I've hit a lockdep splat with generic/270 test complaining that:
3216.fsstress.b/3533 is trying to acquire lock:
(jbd2_handle){++++..}, at: [<
ffffffff813152e0>] jbd2_log_wait_commit+0x0/0x150
but task is already holding lock:
(jbd2_handle){++++..}, at: [<
ffffffff8130bd3b>] start_this_handle+0x35b/0x850
The underlying problem is that jbd2_journal_force_commit_nested()
(called from ext4_should_retry_alloc()) may get called while a
transaction handle is started. In such case it takes care to not wait
for commit of the running transaction (which would deadlock) but only
for a commit of a transaction that is already committing (which is safe
as that doesn't wait for any filesystem locks).

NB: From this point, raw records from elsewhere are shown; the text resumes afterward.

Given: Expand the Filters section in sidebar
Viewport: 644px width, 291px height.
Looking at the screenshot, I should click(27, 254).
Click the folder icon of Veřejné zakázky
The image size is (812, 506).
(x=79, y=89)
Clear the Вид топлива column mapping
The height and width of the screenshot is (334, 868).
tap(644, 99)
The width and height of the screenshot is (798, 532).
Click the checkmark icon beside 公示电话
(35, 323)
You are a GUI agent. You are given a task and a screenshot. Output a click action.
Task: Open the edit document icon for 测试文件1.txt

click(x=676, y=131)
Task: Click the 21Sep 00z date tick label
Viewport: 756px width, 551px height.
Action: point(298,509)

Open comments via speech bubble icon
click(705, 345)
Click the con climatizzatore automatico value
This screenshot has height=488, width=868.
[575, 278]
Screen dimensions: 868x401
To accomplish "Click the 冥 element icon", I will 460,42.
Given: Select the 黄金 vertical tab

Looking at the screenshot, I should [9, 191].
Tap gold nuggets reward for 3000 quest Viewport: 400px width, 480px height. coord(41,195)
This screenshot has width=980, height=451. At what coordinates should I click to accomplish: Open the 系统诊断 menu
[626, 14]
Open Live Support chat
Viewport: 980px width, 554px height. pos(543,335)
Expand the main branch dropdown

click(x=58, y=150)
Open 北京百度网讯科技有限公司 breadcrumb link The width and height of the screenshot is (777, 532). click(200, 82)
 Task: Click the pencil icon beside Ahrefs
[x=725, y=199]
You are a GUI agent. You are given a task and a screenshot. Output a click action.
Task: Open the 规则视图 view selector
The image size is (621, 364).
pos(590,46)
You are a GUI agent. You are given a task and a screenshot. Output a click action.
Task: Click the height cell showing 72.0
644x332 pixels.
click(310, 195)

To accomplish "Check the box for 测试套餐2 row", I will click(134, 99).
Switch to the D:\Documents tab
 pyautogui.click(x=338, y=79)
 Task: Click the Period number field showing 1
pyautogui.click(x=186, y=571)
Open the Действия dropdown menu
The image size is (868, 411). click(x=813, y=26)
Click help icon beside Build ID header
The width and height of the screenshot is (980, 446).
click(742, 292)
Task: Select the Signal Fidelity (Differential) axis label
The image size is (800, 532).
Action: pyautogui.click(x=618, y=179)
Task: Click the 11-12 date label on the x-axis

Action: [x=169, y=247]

In fact there are also other callers of jbd2_log_wait_commit() that take
care to pass tid of a transaction that is already committing and for
those cases, the lockdep instrumentation is too restrictive and leading
to false positive reports. Fix the problem by calling
jbd2_might_wait_for_commit() from jbd2_log_wait_commit() only if the
transaction isn't already committing.
Fixes:
1eaa566d368b214d99cbb973647c1b0b8102a9ae
Signed-off-by: Jan Kara <jack@suse.cz>
Signed-off-by: Theodore Ts'o <tytso@mit.edu>
{
int err = 0;
- jbd2_might_wait_for_commit(journal);
read_lock(&journal->j_state_lock);
+#ifdef CONFIG_PROVE_LOCKING
+ /*
+ * Some callers make sure transaction is already committing and in that
+ * case we cannot block on open handles anymore. So don't warn in that
+ * case.
+ */
+ if (tid_gt(tid, journal->j_commit_sequence) &&
+ (!journal->j_committing_transaction ||
+ journal->j_committing_transaction->t_tid != tid)) {
+ read_unlock(&journal->j_state_lock);
+ jbd2_might_wait_for_commit(journal);
+ read_lock(&journal->j_state_lock);
+ }
+#endif
#ifdef CONFIG_JBD2_DEBUG
if (!tid_geq(journal->j_commit_request, tid)) {
printk(KERN_ERR